## About this task
Using the data below, please return every line exactly as given.

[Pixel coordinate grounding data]
::::::

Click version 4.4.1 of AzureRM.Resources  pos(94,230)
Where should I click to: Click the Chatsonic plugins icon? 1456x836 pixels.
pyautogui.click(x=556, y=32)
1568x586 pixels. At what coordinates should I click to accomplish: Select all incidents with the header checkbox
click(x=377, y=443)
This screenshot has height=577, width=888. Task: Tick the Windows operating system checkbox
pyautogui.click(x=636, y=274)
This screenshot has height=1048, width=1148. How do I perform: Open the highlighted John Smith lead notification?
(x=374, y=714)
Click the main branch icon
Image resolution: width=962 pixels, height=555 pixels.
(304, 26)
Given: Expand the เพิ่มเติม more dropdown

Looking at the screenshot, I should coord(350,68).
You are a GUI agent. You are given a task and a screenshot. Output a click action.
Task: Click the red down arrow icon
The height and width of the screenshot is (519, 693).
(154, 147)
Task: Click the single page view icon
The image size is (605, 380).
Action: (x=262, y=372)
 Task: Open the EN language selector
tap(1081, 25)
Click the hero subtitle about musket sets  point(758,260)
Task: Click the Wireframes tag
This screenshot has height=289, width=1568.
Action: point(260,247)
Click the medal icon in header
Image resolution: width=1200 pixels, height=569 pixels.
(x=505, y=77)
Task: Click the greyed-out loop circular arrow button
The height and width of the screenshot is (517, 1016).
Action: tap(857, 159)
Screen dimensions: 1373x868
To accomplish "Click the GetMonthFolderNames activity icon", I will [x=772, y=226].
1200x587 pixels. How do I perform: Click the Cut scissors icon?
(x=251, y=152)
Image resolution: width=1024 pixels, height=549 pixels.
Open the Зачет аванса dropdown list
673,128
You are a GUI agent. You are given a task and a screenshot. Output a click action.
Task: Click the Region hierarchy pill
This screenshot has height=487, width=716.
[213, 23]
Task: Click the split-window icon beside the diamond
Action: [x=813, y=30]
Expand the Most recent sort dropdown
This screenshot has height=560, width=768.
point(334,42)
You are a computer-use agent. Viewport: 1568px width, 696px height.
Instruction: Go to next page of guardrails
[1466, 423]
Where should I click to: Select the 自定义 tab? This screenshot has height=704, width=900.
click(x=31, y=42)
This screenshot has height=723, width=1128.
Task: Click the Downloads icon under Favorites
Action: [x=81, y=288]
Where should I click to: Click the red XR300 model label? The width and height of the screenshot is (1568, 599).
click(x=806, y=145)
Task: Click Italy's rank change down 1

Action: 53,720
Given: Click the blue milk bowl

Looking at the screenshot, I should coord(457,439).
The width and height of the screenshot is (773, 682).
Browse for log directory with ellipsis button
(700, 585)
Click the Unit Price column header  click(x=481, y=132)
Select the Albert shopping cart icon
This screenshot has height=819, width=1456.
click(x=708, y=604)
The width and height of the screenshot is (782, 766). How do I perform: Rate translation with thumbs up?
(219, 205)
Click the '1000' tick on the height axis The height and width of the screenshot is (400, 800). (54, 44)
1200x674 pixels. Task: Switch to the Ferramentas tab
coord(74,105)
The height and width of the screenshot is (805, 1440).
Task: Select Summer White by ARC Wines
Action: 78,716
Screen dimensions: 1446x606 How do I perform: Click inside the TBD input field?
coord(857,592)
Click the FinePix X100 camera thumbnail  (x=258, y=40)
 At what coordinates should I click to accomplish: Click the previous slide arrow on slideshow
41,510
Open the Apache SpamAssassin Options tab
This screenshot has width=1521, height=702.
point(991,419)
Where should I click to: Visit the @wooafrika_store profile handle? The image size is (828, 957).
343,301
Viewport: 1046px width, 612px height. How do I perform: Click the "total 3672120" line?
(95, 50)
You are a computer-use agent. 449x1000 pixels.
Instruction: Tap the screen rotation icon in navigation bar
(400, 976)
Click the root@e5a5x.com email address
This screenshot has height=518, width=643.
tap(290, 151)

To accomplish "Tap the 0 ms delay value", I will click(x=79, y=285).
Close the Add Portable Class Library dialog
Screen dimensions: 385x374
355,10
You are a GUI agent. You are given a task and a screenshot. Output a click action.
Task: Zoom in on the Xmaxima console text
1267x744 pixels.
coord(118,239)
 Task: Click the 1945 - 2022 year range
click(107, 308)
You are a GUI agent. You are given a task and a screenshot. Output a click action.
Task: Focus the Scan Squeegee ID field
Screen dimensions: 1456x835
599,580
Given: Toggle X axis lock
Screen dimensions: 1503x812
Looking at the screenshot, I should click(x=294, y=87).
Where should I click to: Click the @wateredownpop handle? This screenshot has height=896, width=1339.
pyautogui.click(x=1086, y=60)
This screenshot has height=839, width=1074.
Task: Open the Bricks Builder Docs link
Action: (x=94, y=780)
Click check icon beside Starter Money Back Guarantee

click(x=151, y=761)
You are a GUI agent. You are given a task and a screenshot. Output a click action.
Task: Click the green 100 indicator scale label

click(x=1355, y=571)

::::::

## Result for this task
Click version 4.4.1 of AzureRM.Resources  pos(94,230)
Where should I click to: Click the Chatsonic plugins icon? 1456x836 pixels.
pyautogui.click(x=556, y=32)
1568x586 pixels. At what coordinates should I click to accomplish: Select all incidents with the header checkbox
click(x=377, y=443)
This screenshot has height=577, width=888. Task: Tick the Windows operating system checkbox
pyautogui.click(x=636, y=274)
This screenshot has height=1048, width=1148. How do I perform: Open the highlighted John Smith lead notification?
(x=374, y=714)
Click the main branch icon
Image resolution: width=962 pixels, height=555 pixels.
(304, 26)
Given: Expand the เพิ่มเติม more dropdown

Looking at the screenshot, I should coord(350,68).
You are a GUI agent. You are given a task and a screenshot. Output a click action.
Task: Click the red down arrow icon
The height and width of the screenshot is (519, 693).
(154, 147)
Task: Click the single page view icon
The image size is (605, 380).
Action: (x=262, y=372)
 Task: Open the EN language selector
tap(1081, 25)
Click the hero subtitle about musket sets  point(758,260)
Task: Click the Wireframes tag
This screenshot has height=289, width=1568.
Action: point(260,247)
Click the medal icon in header
Image resolution: width=1200 pixels, height=569 pixels.
(x=505, y=77)
Task: Click the greyed-out loop circular arrow button
The height and width of the screenshot is (517, 1016).
Action: tap(857, 159)
Screen dimensions: 1373x868
To accomplish "Click the GetMonthFolderNames activity icon", I will [x=772, y=226].
1200x587 pixels. How do I perform: Click the Cut scissors icon?
(x=251, y=152)
Image resolution: width=1024 pixels, height=549 pixels.
Open the Зачет аванса dropdown list
673,128
You are a GUI agent. You are given a task and a screenshot. Output a click action.
Task: Click the Region hierarchy pill
This screenshot has height=487, width=716.
[213, 23]
Task: Click the split-window icon beside the diamond
Action: [x=813, y=30]
Expand the Most recent sort dropdown
This screenshot has height=560, width=768.
point(334,42)
You are a computer-use agent. Viewport: 1568px width, 696px height.
Instruction: Go to next page of guardrails
[1466, 423]
Where should I click to: Select the 自定义 tab? This screenshot has height=704, width=900.
click(x=31, y=42)
This screenshot has height=723, width=1128.
Task: Click the Downloads icon under Favorites
Action: [x=81, y=288]
Where should I click to: Click the red XR300 model label? The width and height of the screenshot is (1568, 599).
click(x=806, y=145)
Task: Click Italy's rank change down 1

Action: 53,720
Given: Click the blue milk bowl

Looking at the screenshot, I should coord(457,439).
The width and height of the screenshot is (773, 682).
Browse for log directory with ellipsis button
(700, 585)
Click the Unit Price column header  click(x=481, y=132)
Select the Albert shopping cart icon
This screenshot has height=819, width=1456.
click(x=708, y=604)
The width and height of the screenshot is (782, 766). How do I perform: Rate translation with thumbs up?
(219, 205)
Click the '1000' tick on the height axis The height and width of the screenshot is (400, 800). (54, 44)
1200x674 pixels. Task: Switch to the Ferramentas tab
coord(74,105)
The height and width of the screenshot is (805, 1440).
Task: Select Summer White by ARC Wines
Action: 78,716
Screen dimensions: 1446x606 How do I perform: Click inside the TBD input field?
coord(857,592)
Click the FinePix X100 camera thumbnail  (x=258, y=40)
 At what coordinates should I click to accomplish: Click the previous slide arrow on slideshow
41,510
Open the Apache SpamAssassin Options tab
This screenshot has width=1521, height=702.
point(991,419)
Where should I click to: Visit the @wooafrika_store profile handle? The image size is (828, 957).
343,301
Viewport: 1046px width, 612px height. How do I perform: Click the "total 3672120" line?
(95, 50)
You are a computer-use agent. 449x1000 pixels.
Instruction: Tap the screen rotation icon in navigation bar
(400, 976)
Click the root@e5a5x.com email address
This screenshot has height=518, width=643.
tap(290, 151)

To accomplish "Tap the 0 ms delay value", I will click(x=79, y=285).
Close the Add Portable Class Library dialog
Screen dimensions: 385x374
355,10
You are a GUI agent. You are given a task and a screenshot. Output a click action.
Task: Zoom in on the Xmaxima console text
1267x744 pixels.
coord(118,239)
 Task: Click the 1945 - 2022 year range
click(107, 308)
You are a GUI agent. You are given a task and a screenshot. Output a click action.
Task: Focus the Scan Squeegee ID field
Screen dimensions: 1456x835
599,580
Given: Toggle X axis lock
Screen dimensions: 1503x812
Looking at the screenshot, I should click(x=294, y=87).
Where should I click to: Click the @wateredownpop handle? This screenshot has height=896, width=1339.
pyautogui.click(x=1086, y=60)
This screenshot has height=839, width=1074.
Task: Open the Bricks Builder Docs link
Action: (x=94, y=780)
Click check icon beside Starter Money Back Guarantee

click(x=151, y=761)
You are a GUI agent. You are given a task and a screenshot. Output a click action.
Task: Click the green 100 indicator scale label

click(x=1355, y=571)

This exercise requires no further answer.